Exercise requirements:
- a) Using the passage on goal-directed learning, answer each question briefly.
(i) In the two-step task, on which region do outcome prediction error and state prediction error converge?
(ii) Transcranial magnetic stimulation to which side of the dlPFC impairs model-based but not model-free control?
(iii) In the three-step task, activity in which region was associated with habitual trials?
- b) Carry on with the passage on goal-directed learning, starting after its final sentence.

Human functional imaging studies focusing on the encoding of reward value signals relevant for action selection implicate the medial OFC extending dorsally along the medial PFC. These regions represent action–outcome associations (Daw et al. 2006) separate from stimulus-related value signals (Valentin et al. 2007). The caudate is also implicated in the online computation of action–outcome contingency to guide goal-directed learning (Tanaka et al. 2008; Liljeholm et al. 2011). Using the two-step task, both outcome prediction error (the difference between received and expected outcomes used in model-free learning) and state prediction error (the discrepancy between the observed and expected state transition used in model-based learning) converge on the ventral striatum (Daw et al. 2011). Greater model-based learning is associated with greater medial OFC and caudate volumes (Voon et al. 2015b).

State-dependent prediction error relevant to goal-directed behavior in the two-step task is also represented in the lPFC and intraparietal sulcus (Glascher et al. 2010). Transcranial magnetic stimulation to the right dlPFC impairs model-based but not model-free control; in contrast, the left dlPFC disrupts model-based choices dependent on working memory capacity (Smittenaar et al. 2013b). Model-based control can be impaired based on dual-task performance with a demanding task (Otto et al. 2013) and under conditions of stress.

A study in healthy volunteers using the three-step task, an update of the two-step task, showed that values associated goal-directed forward planning trials were associated with caudate activity, whereas habitual trials over-trained over 3 days were associated with posterior putamen activity irrespective of the final choice (Wunderlich et al. 2012). The ventromedial PFC increased connectivity with both caudate and putamen during choice and encoded the chosen value suggesting an active role as a value comparator.

Data under study:
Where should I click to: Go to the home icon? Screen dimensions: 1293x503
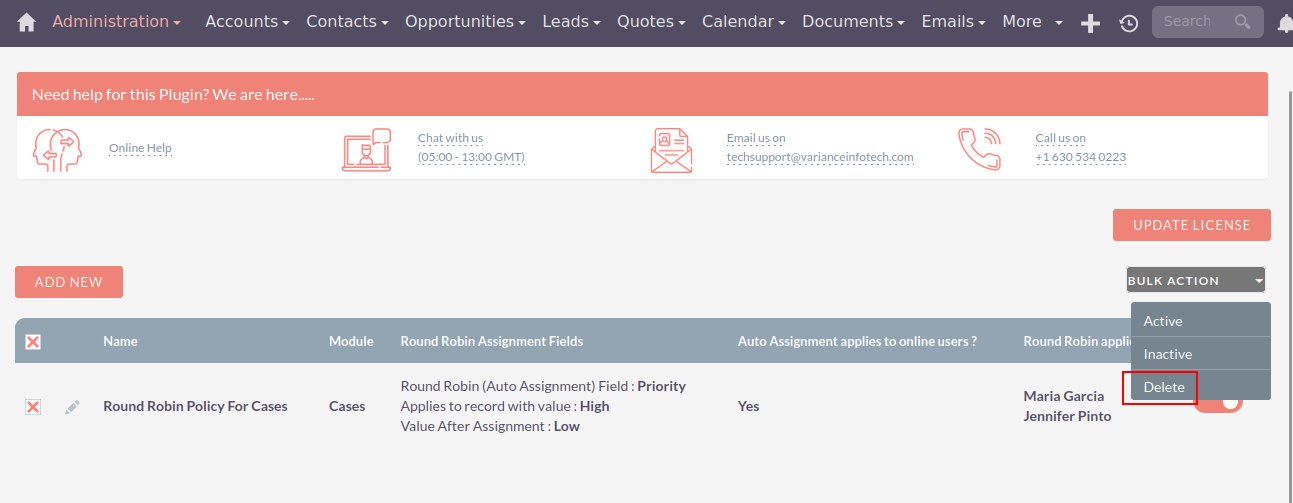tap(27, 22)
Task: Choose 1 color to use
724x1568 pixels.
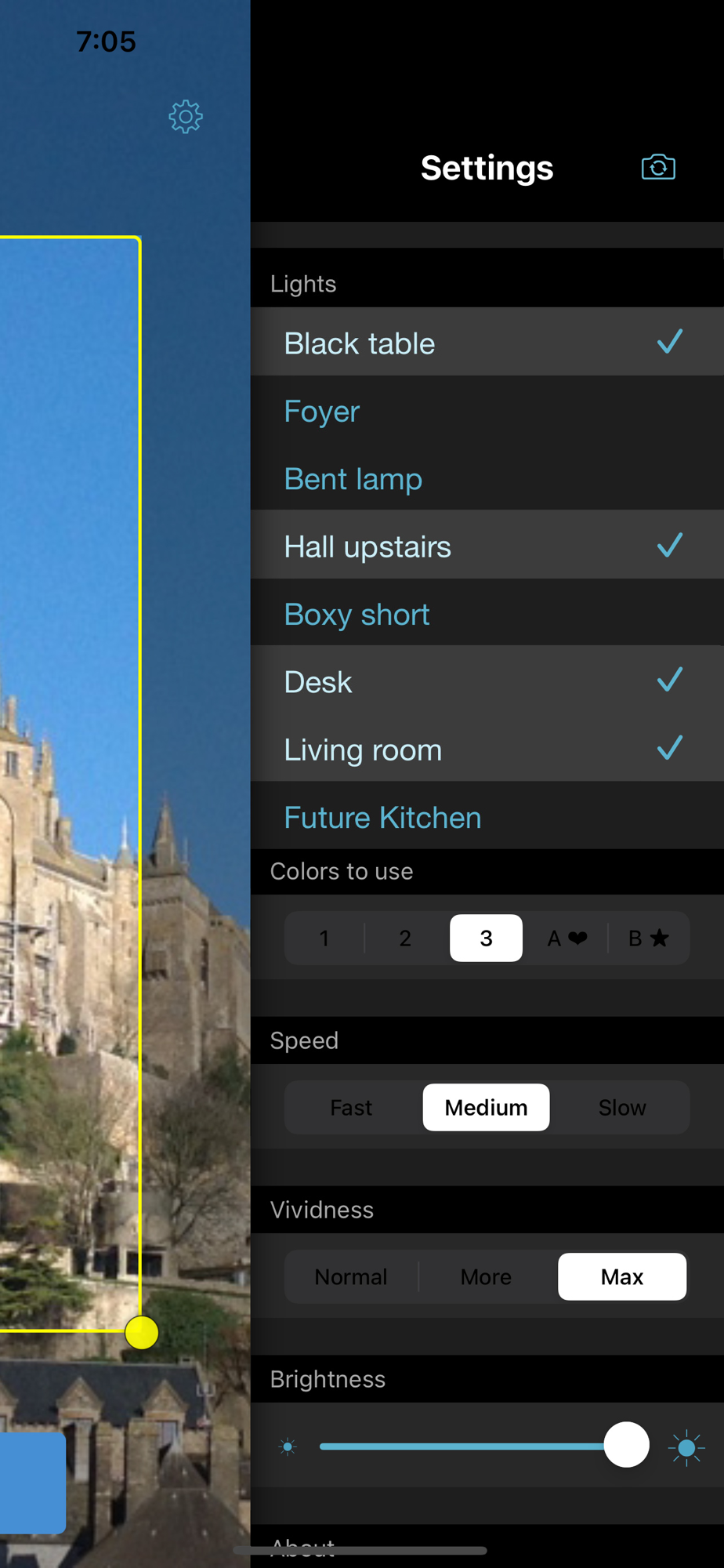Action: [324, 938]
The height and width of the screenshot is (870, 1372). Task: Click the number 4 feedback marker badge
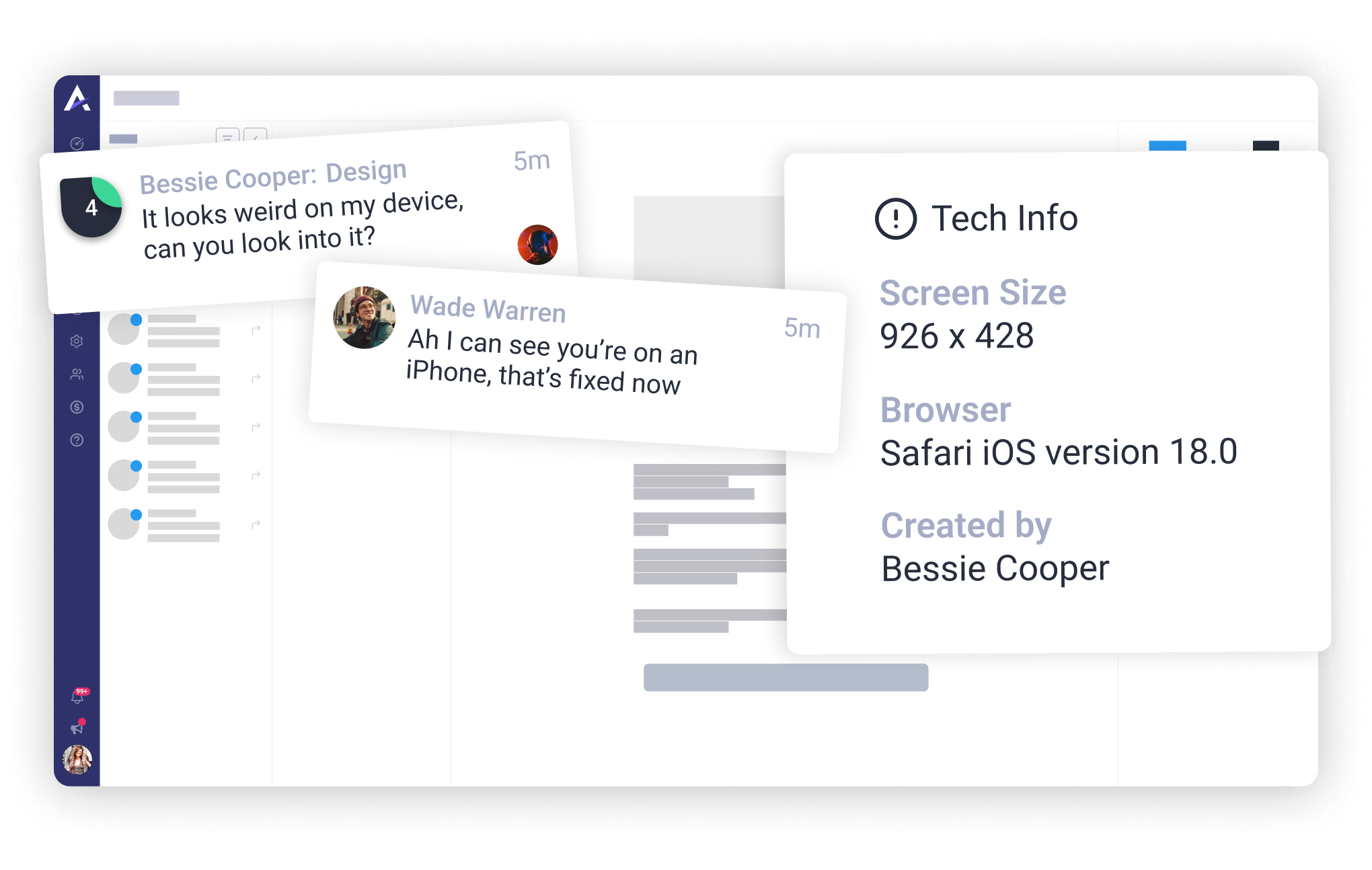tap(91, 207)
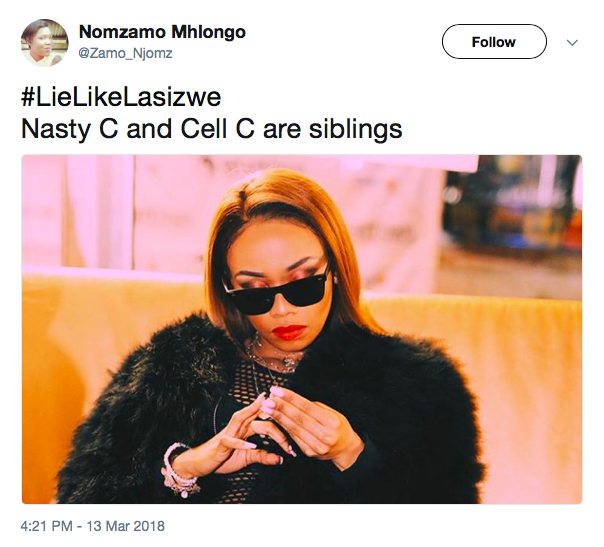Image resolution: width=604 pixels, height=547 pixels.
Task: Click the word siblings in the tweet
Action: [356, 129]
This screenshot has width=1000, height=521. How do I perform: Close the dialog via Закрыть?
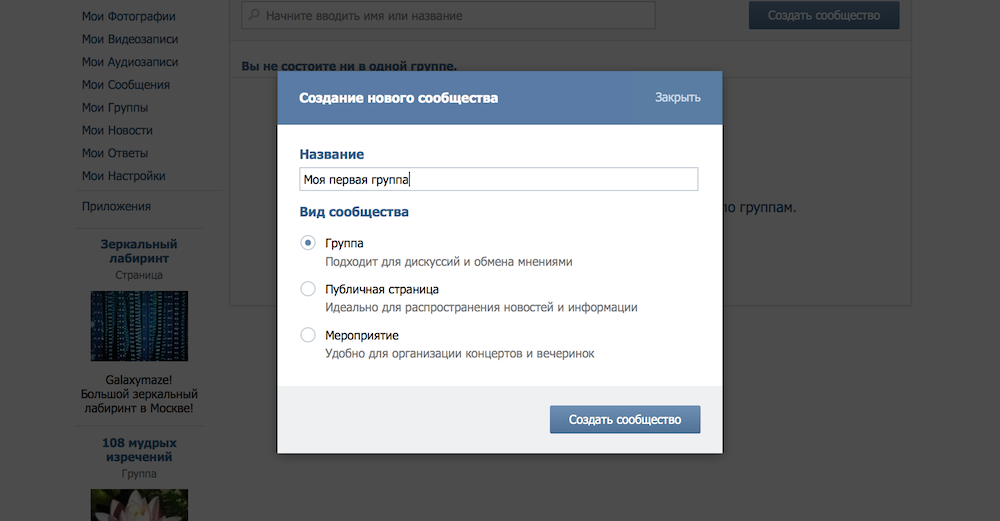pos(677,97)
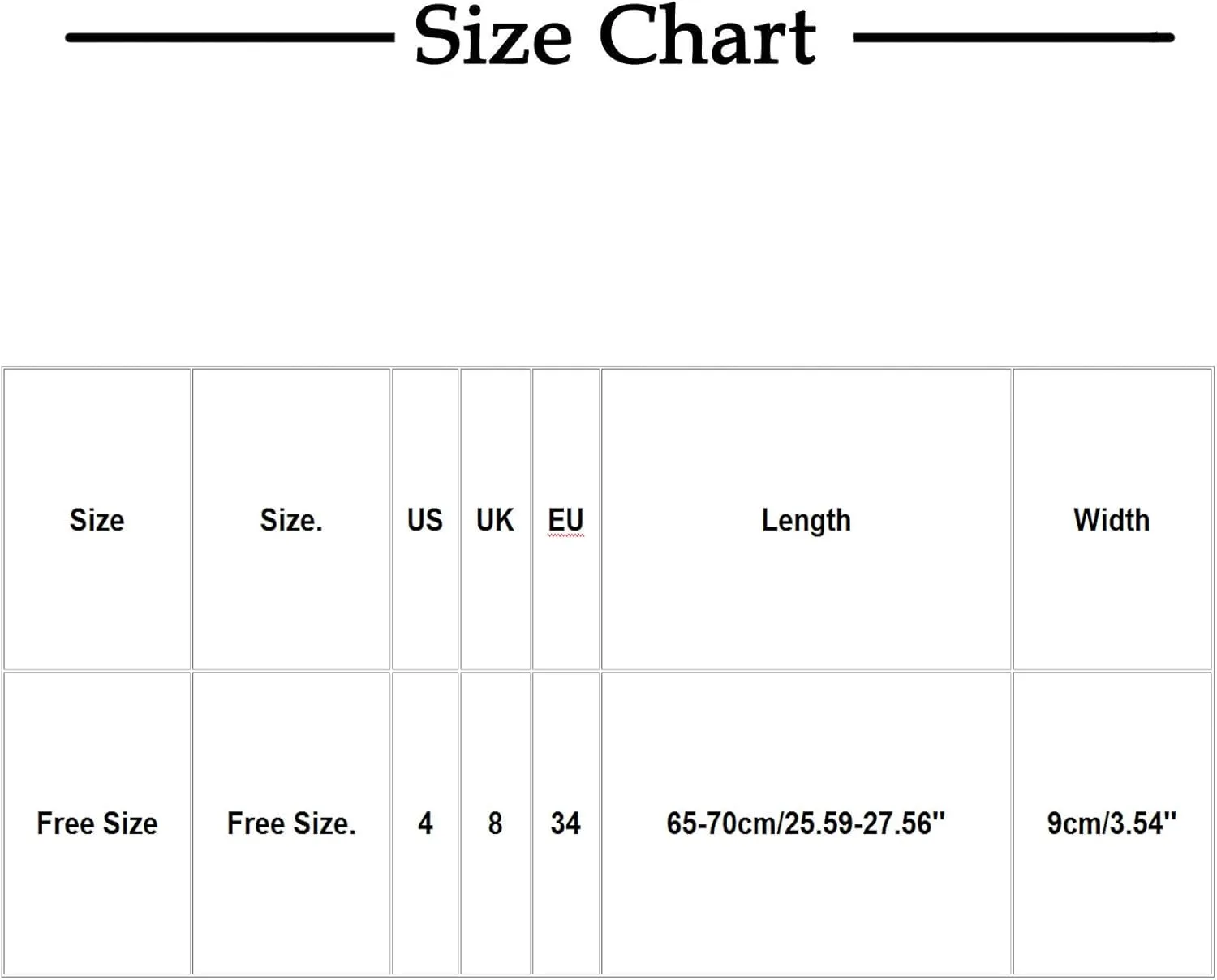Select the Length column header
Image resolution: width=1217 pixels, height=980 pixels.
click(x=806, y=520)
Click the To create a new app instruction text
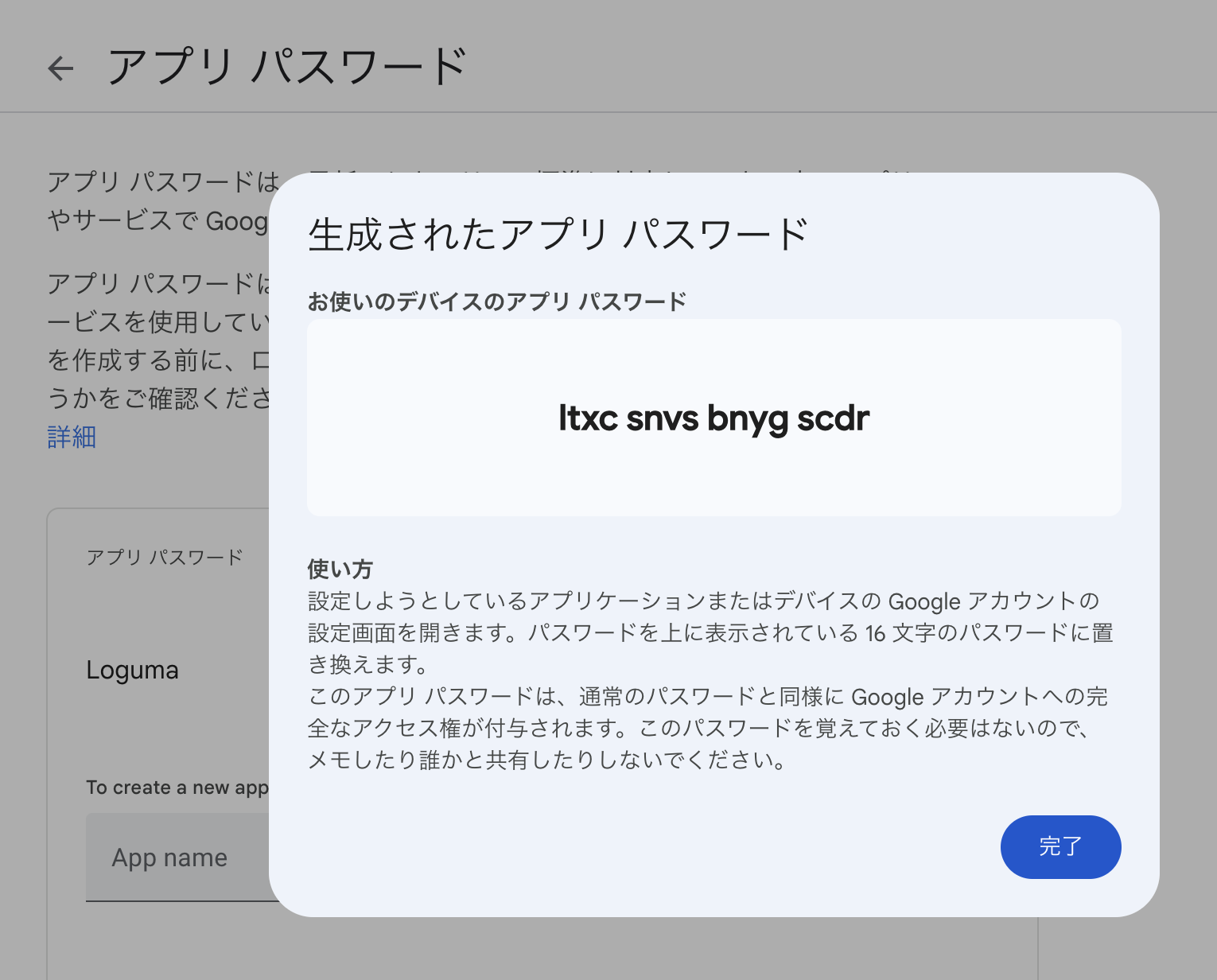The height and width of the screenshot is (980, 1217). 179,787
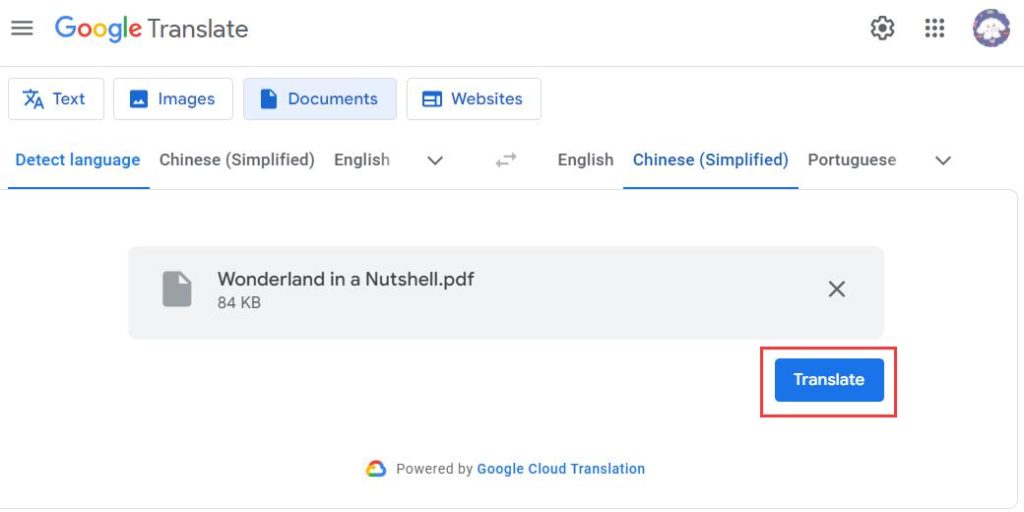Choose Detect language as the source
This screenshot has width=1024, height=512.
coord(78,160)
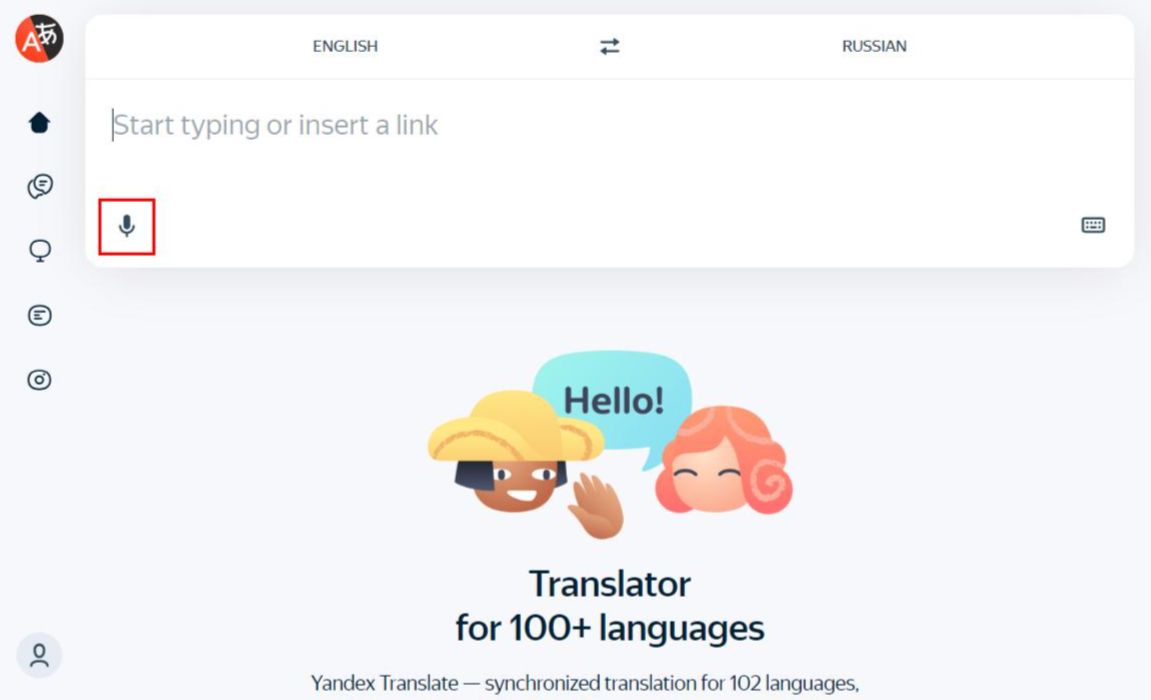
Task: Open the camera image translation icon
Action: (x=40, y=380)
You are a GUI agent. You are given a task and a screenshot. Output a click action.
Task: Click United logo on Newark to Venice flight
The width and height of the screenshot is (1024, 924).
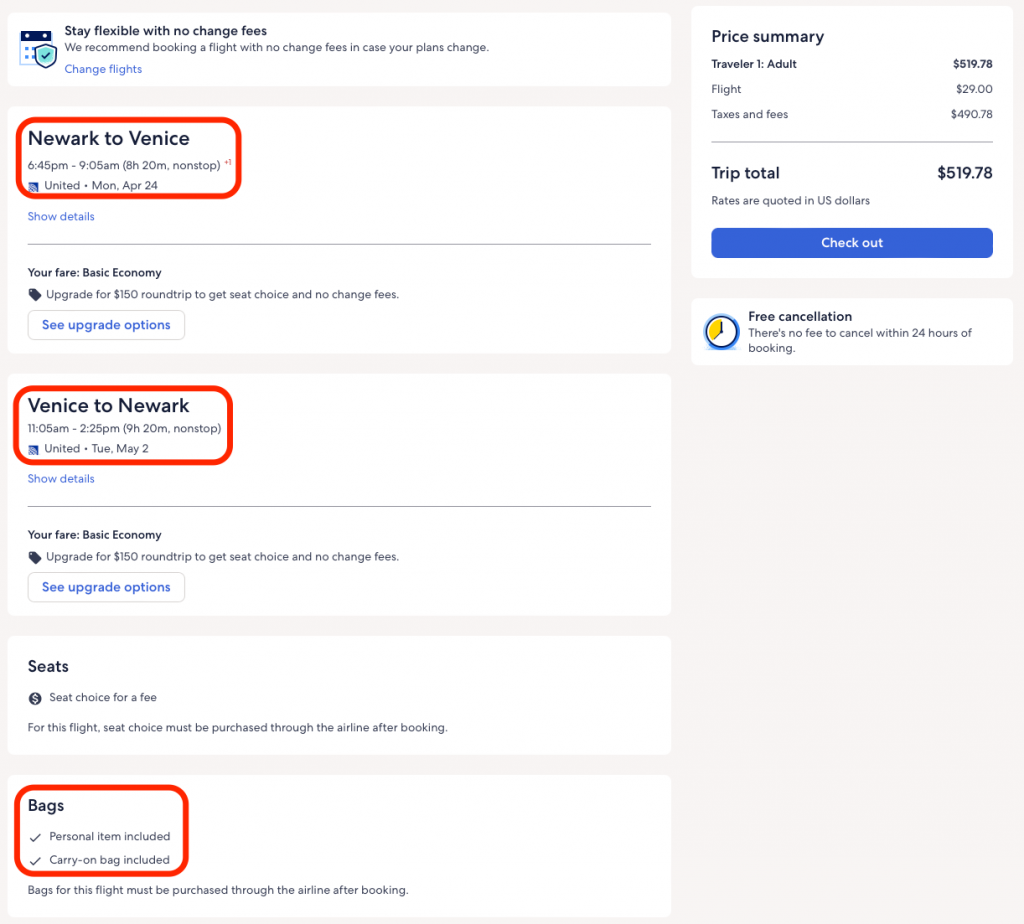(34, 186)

Answer set:
- a)
(i) The ventral striatum
(ii) The right dlPFC
(iii) The posterior putamen

- b)
In rodent studies, DA appears to strengthen habit formation as shown by the effects of a sensitizing regimen of amphetamine (Nelson and Killcross 2006). This effect depends on D1 receptor activation (Nelson and Killcross 2013). Furthermore, selective lesions of the nigrostriatal dopaminergic system impair habit formation (Faure et al. 2005). In humans, decreasing DA function with an acute dietary intervention encourages greater habitual control in the slips-of-action task (de Wit et al. 2012b). Consistent with these findings greater presynaptic DA synthesis, as measured using F-DOPA PET, correlates with greater model-based learning (Deserno et al. 2015).

A role for 5-HT in habit learning has also been suggested. Decreasing forebrain 5-HT and systemic 5HT2C antagonism enhanced compulsive cocaine seeking in rodents, which was reversed by a 5HT2C agonist (Pelloux et al. 2012). Overexpression of 5-HT6 receptors in the rodent dorsolateral striatum was associated with decreased habit learning with reduced lever pressing under extinction (Eskenazi and Neumaier 2011). Acute tryptophan depletion in healthy humans produces a shift toward habitual responding on the slips-of-action task (Worbe et al. 2015a). Similarly, this intervention impaired model-based goal-directed behaviors to reward outcomes but enhanced model-free habitual behaviors to loss outcomes in the two-step task. One possible mechanism whereby tonic 5-HT might enhance goal-directed behaviors is changing the long-run average reward representation by providing a positive or negative signal of the ‘goodness’ or ‘badness’ of the environment (Daw et al. 2002). Indeed, 5-HT signaling may signify the cost associated with deliberation (Niv et al. 2007; Keramati et al. 2011).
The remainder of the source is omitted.